## Action item
Word for word, transcribe the lines below and drop the pictures.

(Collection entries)
·····

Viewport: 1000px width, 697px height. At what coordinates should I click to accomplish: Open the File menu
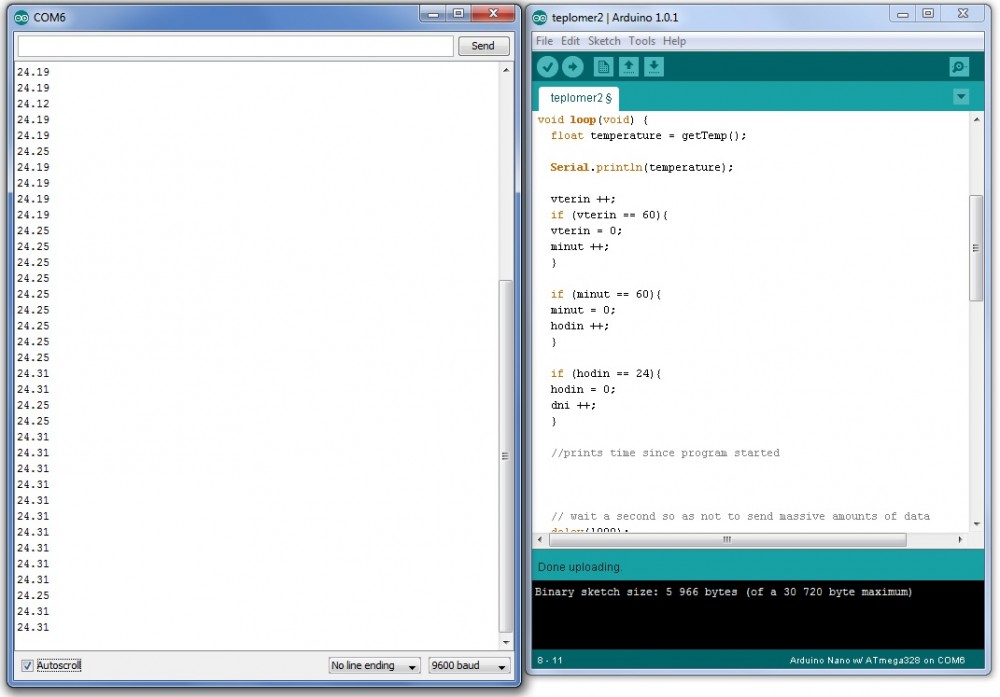point(544,41)
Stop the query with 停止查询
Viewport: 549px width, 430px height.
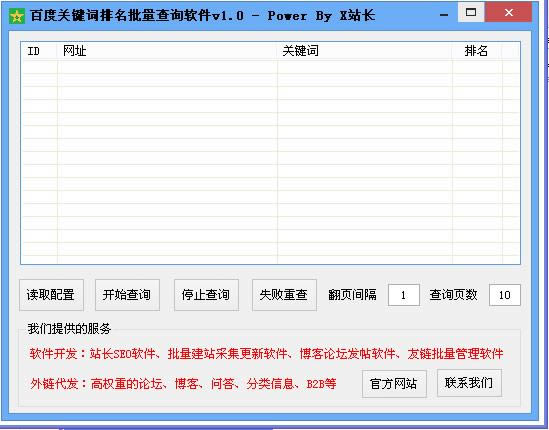206,295
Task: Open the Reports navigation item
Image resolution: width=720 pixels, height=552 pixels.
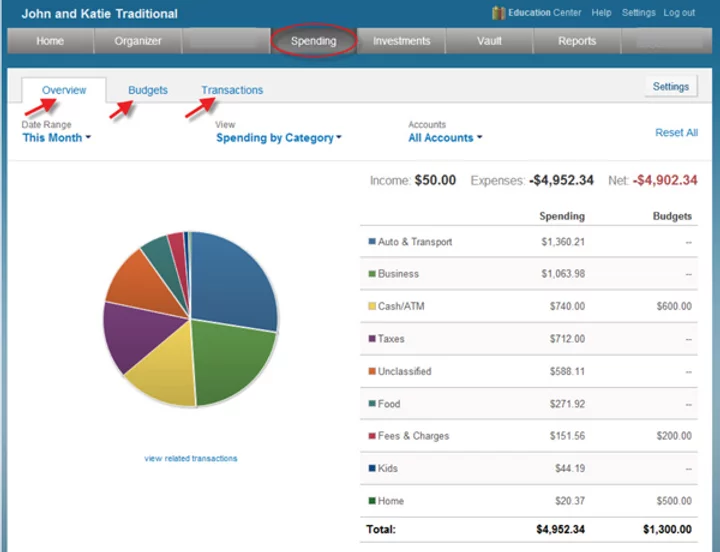Action: click(x=577, y=41)
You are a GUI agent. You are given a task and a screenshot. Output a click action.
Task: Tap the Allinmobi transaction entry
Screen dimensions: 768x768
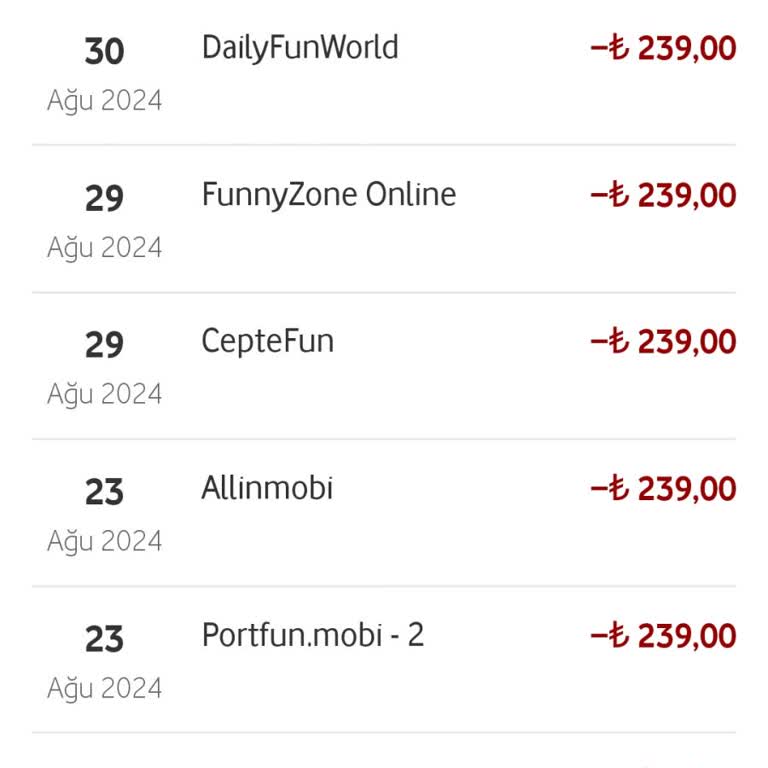(x=267, y=488)
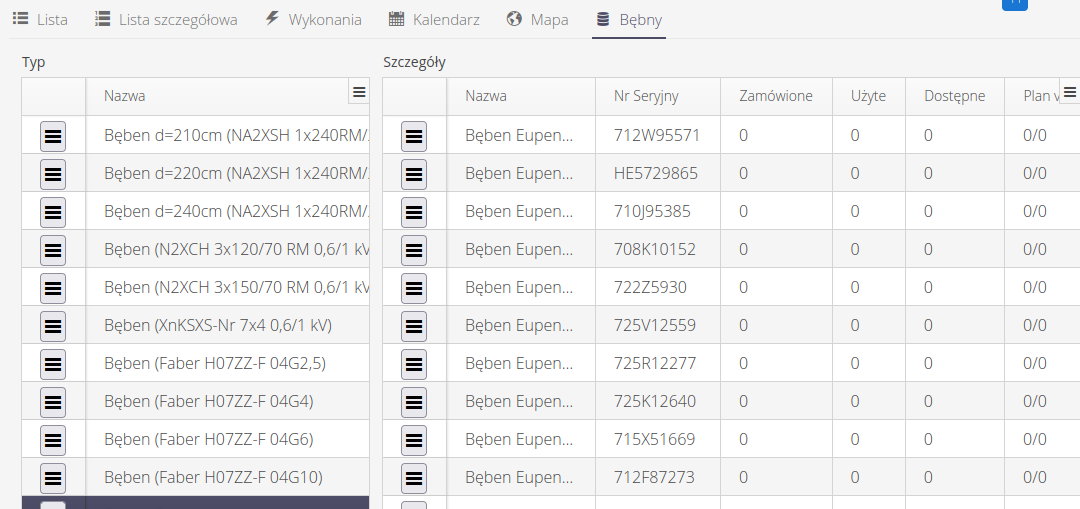Open the Lista szczegółowa tab

(x=166, y=20)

·····

## Written response
Viewport: 1000px width, 697px height. At what coordinates should I click to accomplish: Open the File menu
point(544,41)
Stop the query with 停止查询
Viewport: 549px width, 430px height.
206,295
Task: Open the Reports navigation item
Image resolution: width=720 pixels, height=552 pixels.
Action: click(x=577, y=41)
You are a GUI agent. You are given a task and a screenshot. Output a click action.
Task: Tap the Allinmobi transaction entry
Screen dimensions: 768x768
(x=267, y=488)
Open the Lista szczegółowa tab

(x=166, y=20)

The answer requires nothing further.